The house sits on the former farm of patriot Robert Boyd, Jr. (1734 — 1804). In June 1775, Boyd built a water-powered forge on the south side of the nearby Vale of Avoca. He was a Scottish immigrant to New Windsor before the Revolutionary War, and with his father, Robert Boyd, Sr. (1703 — 1786), continued their trade as blacksmiths. After 1761, they obtained a hundred-acre farm on the northern end of William Chamber's patent. Boyd's gun smithery manufactured bayonets, gun barrels muskets, as he had received a contract from the revolutionary authorities to produce them. He was paid three pounds and fifteen shillings. By February 1776, their gun smithery was remarked as one of the best in the colonies. However, he had difficulty with assistance at the forge, and sent agents abroad to secure more workmen, a mission that proved to be unsuccessful.

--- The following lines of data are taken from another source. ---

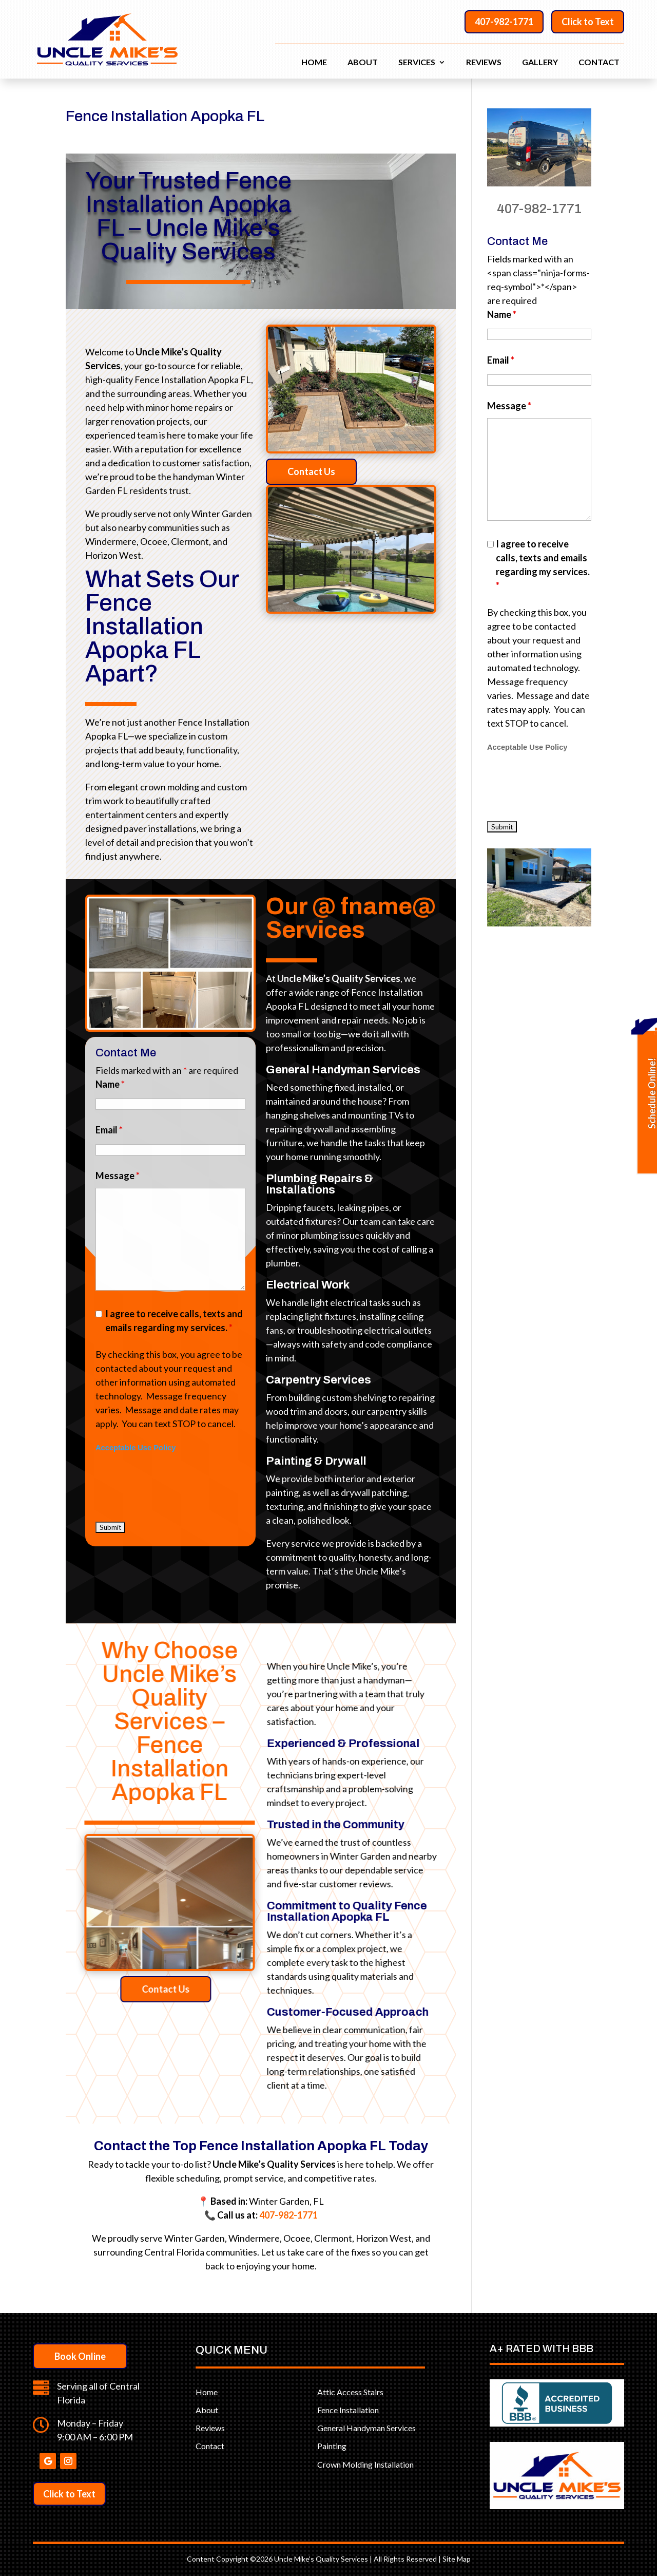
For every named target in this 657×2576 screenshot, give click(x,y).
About (362, 63)
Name (501, 314)
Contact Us (323, 471)
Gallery (540, 63)
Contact (599, 63)
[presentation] (565, 786)
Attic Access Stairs (350, 2392)
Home (314, 63)
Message (509, 405)
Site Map (456, 2558)
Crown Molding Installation (365, 2464)
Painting (331, 2446)
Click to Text (588, 21)
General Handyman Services (366, 2428)
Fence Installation (348, 2410)
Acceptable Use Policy (527, 747)
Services (416, 63)
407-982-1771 (504, 21)
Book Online (80, 2356)
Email (500, 360)
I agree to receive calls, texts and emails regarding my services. (543, 564)
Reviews (483, 63)
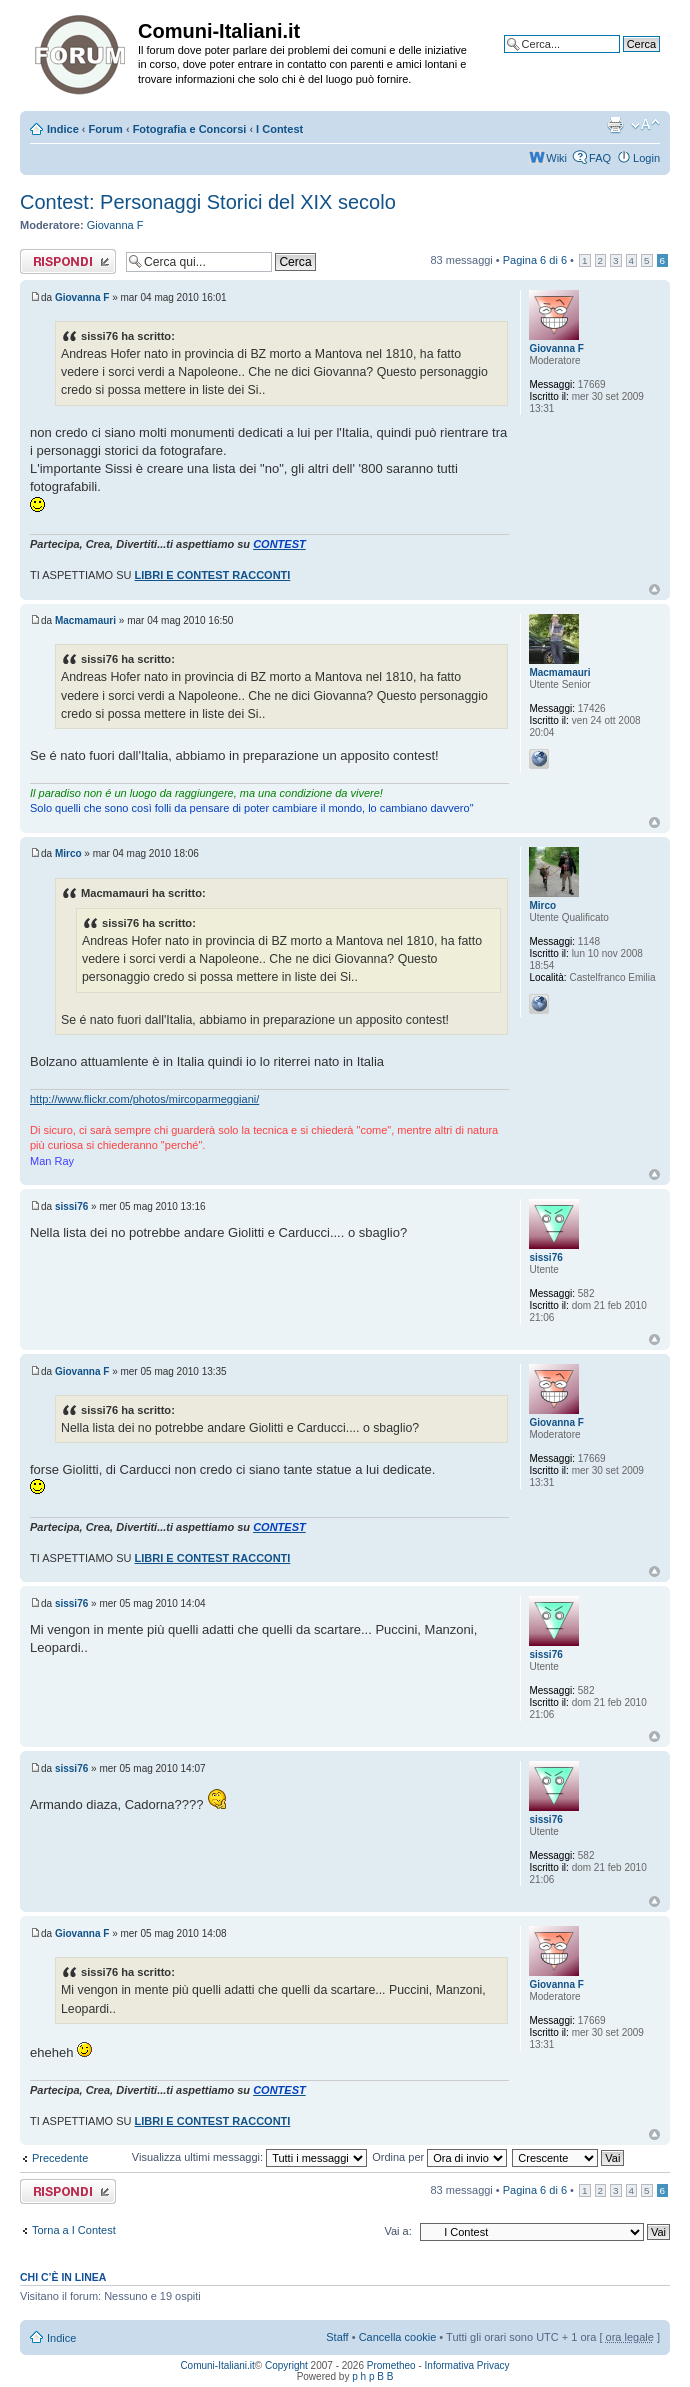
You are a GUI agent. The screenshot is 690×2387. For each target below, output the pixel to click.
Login (646, 158)
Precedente (60, 2158)
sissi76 (71, 1206)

He was a member of the New Windsor Committee of Safety, along with Samuel Brewster, a blacksmith on Moodna Creek. After the Revolution, he converted the works into a plaster mill and retired.

In 1790, George Clinton sold his grist and saw mill in the Vale to Hugh Walsh, who extended his property to Boyd's. The Havemeyer family were German entrepreneurs who owned property in New Windsor that they maintained in the summer months.